Exercise instructions: In the listing, some lines may hold the string "group"; report how many do, as a bare number.
*** Data to process ***
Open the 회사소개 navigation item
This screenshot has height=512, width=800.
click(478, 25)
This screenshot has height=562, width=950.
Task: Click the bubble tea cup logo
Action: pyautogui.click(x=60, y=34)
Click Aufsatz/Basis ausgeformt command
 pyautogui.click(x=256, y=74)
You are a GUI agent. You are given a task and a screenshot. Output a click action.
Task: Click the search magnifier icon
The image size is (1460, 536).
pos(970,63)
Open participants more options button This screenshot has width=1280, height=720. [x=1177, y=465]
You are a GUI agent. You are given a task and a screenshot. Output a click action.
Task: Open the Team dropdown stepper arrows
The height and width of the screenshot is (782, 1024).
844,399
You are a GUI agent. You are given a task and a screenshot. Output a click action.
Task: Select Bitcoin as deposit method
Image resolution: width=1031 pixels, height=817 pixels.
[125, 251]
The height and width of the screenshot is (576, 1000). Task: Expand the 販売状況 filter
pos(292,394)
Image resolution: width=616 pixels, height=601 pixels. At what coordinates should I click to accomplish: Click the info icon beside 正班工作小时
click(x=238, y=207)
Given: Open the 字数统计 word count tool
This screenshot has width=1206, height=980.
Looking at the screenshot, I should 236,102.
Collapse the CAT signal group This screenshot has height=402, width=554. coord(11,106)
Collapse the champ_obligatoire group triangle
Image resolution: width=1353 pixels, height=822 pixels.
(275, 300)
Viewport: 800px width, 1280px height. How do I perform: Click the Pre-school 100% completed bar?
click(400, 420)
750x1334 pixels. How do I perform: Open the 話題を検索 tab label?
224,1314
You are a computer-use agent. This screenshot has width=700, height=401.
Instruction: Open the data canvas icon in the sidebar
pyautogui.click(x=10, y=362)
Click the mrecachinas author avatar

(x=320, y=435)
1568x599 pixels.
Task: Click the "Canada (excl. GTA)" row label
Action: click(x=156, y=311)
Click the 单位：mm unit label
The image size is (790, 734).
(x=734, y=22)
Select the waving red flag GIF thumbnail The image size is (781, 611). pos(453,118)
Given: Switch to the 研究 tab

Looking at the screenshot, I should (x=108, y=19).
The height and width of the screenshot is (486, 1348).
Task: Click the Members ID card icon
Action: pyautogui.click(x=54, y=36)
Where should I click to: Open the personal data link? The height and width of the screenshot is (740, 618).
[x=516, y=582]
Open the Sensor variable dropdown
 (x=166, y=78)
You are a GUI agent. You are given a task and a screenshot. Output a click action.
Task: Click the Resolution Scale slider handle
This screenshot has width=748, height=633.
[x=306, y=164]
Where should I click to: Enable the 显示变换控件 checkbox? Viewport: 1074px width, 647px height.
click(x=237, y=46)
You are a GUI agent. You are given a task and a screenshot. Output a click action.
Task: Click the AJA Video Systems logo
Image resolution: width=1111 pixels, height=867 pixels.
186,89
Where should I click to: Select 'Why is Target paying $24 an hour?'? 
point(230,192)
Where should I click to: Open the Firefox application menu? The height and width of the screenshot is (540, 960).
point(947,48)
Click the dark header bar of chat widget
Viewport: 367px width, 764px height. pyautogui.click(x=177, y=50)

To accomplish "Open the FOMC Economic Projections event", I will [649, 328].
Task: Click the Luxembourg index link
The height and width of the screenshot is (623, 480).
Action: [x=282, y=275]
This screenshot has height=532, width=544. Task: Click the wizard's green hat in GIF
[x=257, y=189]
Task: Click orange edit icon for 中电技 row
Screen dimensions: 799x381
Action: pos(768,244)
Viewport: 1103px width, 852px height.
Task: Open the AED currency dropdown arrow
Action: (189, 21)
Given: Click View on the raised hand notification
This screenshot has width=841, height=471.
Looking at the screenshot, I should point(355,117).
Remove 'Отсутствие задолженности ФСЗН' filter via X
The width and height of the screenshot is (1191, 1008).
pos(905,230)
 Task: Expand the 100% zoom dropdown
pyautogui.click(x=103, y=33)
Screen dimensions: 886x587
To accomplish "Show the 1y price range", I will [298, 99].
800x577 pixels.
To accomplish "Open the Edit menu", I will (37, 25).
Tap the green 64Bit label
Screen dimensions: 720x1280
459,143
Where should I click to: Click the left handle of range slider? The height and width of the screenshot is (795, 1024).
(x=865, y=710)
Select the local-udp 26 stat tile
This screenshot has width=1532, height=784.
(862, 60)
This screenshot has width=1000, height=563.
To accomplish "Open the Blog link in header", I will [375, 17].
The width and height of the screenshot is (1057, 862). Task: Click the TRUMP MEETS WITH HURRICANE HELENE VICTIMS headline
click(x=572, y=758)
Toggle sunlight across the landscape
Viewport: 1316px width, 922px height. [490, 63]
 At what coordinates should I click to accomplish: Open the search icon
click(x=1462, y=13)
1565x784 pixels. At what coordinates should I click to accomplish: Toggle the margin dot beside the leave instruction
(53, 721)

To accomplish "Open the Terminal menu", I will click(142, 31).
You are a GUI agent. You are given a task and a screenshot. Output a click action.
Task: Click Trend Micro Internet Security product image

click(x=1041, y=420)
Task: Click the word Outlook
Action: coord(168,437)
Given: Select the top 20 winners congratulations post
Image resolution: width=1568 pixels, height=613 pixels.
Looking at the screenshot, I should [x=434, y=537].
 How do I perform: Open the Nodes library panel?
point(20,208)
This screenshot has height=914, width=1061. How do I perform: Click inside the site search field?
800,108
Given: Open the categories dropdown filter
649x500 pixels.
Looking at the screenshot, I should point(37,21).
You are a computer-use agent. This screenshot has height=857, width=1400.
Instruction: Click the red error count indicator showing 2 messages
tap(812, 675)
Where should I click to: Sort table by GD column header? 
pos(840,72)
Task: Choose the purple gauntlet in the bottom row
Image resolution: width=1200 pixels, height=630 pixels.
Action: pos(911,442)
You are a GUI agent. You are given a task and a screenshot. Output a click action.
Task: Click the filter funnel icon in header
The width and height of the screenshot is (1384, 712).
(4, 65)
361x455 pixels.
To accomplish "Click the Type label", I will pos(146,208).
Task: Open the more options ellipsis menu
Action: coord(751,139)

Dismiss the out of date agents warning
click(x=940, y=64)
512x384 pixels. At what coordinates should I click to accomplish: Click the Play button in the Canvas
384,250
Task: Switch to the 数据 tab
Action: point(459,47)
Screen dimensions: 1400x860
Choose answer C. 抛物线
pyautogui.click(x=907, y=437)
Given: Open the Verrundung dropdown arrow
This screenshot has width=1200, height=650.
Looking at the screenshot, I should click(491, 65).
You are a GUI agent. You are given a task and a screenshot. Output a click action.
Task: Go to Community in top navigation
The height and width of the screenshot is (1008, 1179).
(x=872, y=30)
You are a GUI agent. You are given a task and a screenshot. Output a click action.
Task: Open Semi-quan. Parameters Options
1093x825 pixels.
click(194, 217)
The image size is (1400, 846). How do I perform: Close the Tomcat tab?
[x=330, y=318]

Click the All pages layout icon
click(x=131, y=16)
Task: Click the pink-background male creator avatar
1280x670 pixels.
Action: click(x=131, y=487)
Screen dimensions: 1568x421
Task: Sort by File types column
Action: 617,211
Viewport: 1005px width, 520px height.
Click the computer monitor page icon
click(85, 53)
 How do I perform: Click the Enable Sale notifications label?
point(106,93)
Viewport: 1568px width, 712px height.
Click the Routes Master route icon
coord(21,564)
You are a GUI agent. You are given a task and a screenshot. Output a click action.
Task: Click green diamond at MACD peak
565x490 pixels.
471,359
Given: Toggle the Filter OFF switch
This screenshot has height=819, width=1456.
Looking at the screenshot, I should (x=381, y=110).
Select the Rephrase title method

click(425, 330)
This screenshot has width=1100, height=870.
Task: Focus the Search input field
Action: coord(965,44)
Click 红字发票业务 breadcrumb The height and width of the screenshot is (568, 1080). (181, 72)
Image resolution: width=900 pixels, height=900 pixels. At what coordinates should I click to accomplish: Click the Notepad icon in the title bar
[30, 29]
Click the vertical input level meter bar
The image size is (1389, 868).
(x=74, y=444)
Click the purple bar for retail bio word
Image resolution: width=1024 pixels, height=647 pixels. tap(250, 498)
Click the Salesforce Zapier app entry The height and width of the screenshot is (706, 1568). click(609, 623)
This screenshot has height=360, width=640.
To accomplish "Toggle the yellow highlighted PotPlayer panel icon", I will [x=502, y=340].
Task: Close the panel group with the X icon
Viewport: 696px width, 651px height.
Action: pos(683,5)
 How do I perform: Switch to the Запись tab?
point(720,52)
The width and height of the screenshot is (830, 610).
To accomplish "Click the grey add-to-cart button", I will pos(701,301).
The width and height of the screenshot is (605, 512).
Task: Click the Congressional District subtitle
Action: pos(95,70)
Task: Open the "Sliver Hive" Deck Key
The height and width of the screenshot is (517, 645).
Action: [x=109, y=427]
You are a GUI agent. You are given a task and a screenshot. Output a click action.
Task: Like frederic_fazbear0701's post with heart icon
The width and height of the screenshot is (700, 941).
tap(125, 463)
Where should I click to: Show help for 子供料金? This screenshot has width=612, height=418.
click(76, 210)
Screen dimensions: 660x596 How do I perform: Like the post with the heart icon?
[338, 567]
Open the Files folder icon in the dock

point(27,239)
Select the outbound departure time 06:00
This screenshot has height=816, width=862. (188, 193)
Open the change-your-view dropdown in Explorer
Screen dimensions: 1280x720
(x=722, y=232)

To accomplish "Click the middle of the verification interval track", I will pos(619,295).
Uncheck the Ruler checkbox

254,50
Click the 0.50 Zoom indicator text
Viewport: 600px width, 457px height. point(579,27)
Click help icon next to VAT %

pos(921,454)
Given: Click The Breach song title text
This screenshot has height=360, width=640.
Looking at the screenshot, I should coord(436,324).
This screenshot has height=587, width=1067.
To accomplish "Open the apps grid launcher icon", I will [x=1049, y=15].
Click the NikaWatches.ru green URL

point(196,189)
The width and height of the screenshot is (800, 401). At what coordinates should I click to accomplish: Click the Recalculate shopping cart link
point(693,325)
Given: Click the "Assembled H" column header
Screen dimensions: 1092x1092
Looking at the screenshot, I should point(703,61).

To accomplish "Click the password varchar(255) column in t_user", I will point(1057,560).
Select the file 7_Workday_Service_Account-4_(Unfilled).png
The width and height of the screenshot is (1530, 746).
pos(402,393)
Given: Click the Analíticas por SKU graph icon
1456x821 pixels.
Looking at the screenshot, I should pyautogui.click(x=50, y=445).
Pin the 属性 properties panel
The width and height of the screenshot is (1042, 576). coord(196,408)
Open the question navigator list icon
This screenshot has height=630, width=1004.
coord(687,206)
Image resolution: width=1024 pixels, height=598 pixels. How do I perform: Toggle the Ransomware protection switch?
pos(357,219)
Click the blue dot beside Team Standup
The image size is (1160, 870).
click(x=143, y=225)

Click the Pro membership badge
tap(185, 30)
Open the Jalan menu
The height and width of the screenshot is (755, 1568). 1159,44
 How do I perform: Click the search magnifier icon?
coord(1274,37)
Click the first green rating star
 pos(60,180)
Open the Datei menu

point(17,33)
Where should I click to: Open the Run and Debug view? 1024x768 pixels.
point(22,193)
*** End of Data to process ***
Answer for the task: 3